As situações de violência, de acordo com as representantes, acontecem com frequência. Os relatos chegam em sua maioria por rede social. Momento em que, muitas vezes, é feito o primeiro atendimento.
Ter um espaço específico é uma bandeira do Conselho:
“Nós sempre pedimos a delegacia da mulher. A justificativa é que é um órgão estadual. Mas nós precisamos de algum espaço estruturado. Se não é uma delegacia, então vamos colocar uma secretaria. Se é caro, vamos colocar uma equipe dentro da prefeitura para atender”, sugere Ávila.
Na prática, o trabalho das conselheiras vai além. Ela completa: “algumas de nós já fez plantão para acompanhar denúncias de cárcere privado, por exemplo. É um trabalho de rede. Mexeu com uma mexeu com todas”.
“O que o município oferece funciona nos dias de semana, horário normal. Mas os casos acontecem na maioria das vezes no fim de semana. E a Patrulha Maria da Penha as mulheres nem sabem exatamente qual é a viatura, porque são iguais as da guarda municipal”, aponta Rosi.
De acordo com relatados das vítimas, a primeira coisa que o agressor pega para impedir a denuncia é o celular. Ou seja, somente o “disk pizza” não é suficiente.
“Primeira coisa que some da mão da vítima é o celular. Ainda mais nervosa, quem consegue ter o discernimento?” – Ávila.
O Conselho da Mulher apoiou e acompanhou a aprovação no legislativo de Campo Largo da implementação de uma patrulha específica para cuidar da violência contra a mulher.
Rosi também é dirigente do Sindimovec e explica que casos de violência são relatados em várias camadas da sociedade. Nas fábricas, por exemplo, quando acontece uma denúncia, “inicialmente é tratada diretamente com a assistência social da empresa”.
A questão do controle do número de casos é um assunto complicado, principalmente quando são dados específicos sobre feminicídio.

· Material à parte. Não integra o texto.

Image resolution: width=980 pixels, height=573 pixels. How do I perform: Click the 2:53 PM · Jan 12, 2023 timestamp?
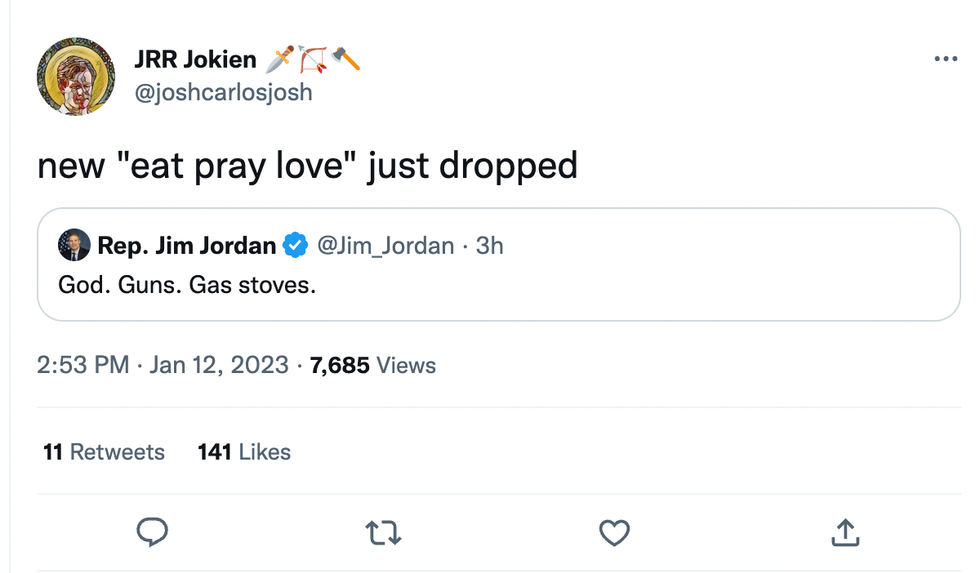(163, 366)
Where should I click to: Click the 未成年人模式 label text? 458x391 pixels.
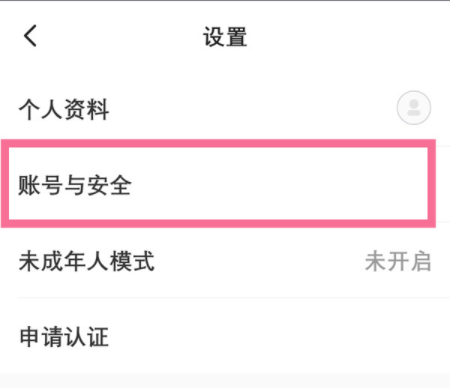pos(87,261)
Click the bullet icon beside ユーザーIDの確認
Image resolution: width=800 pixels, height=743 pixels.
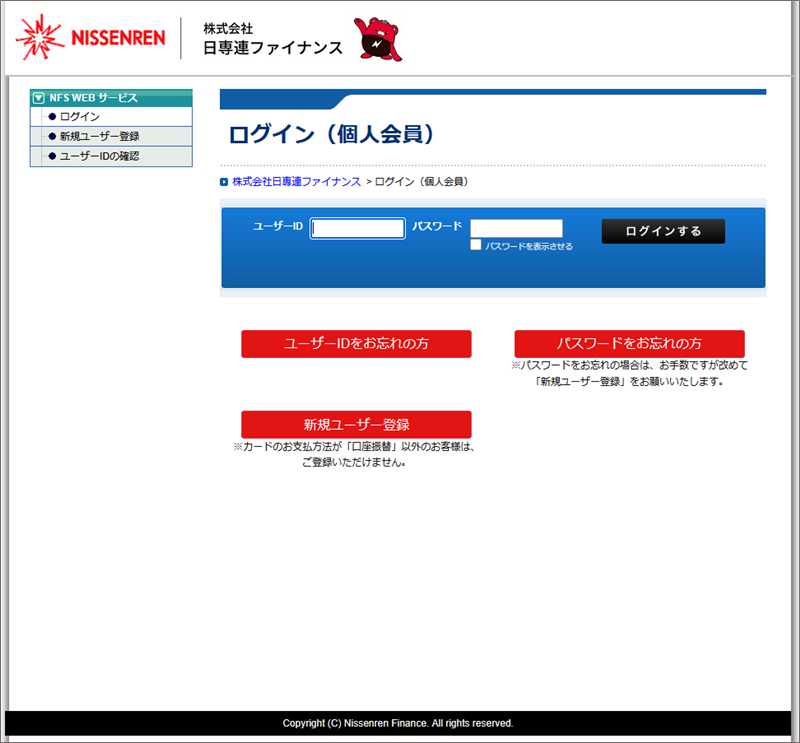click(52, 156)
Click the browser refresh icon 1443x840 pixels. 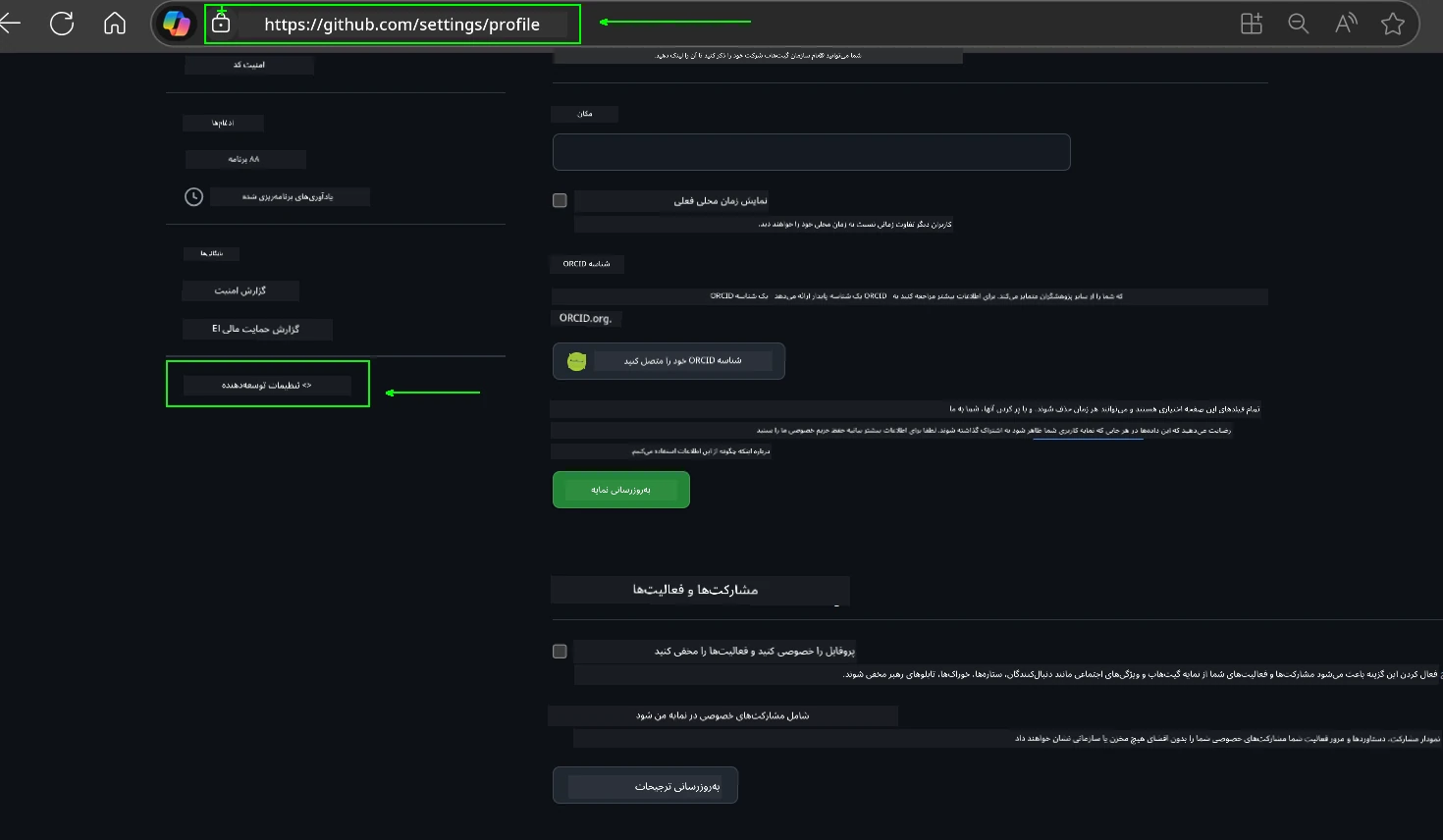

“Por exemplo, teve um caso de uma mulher que foi queimada pelo marido. Ele literalmente botou fogo nela. Ela ficou duas semanas no hospital e faleceu. Para o atendimento ela morreu queimada, para nós do Conselho foi feminicídio. Esse tema vai muito além das estatísticas, mas é importante que as mulheres denunciem para poder mostrar o número real. Com esses dados divulgados, sem dúvida viria verba para o município investir de forma mais robusta, digamos assim, na luta contra a violência de gênero”, enfatiza Ávila.
Luta
Nesses anos atuando na defesa da mulheres, Ávila e Rosi tornaram-se militantes que fazem parte de uma rede de pessoas que se ajuda. Elas sabem que há obstáculos e o machismo colabora para que situações pesadas continuem acontecendo.
A luta segue. Agora o Conselho vai trocar de gestão, com condução governamental.
Sobre o 8M, Ávila finaliza:
“O 8 de março não é festivo. Não temos o que comemorar. Em Campo Largo nós não temos uma patrulha específica. Nós já propomos que em caso de denúncia uma equipe qualificada atenda, com policiais específicos e um carro disponível para isso. O executivo diz que tem, mas não consigo ver. Será que a mulher que está sofrendo abuso está vendo?”.
Por fim, apesar dos grandes desafios, esse coletivo de mulheres cresce e se fortalece:
“Esse nosso grupo hoje são de mulheres empoderadas. Eu tenho orgulho das meninas que estão conosco, porque elas vão, enfrentam, correm atrás. Nesses dois anos eu tiro meu chapéu para o que nós fizemos. Temos orgulho do Conselho”, conclui Rosi.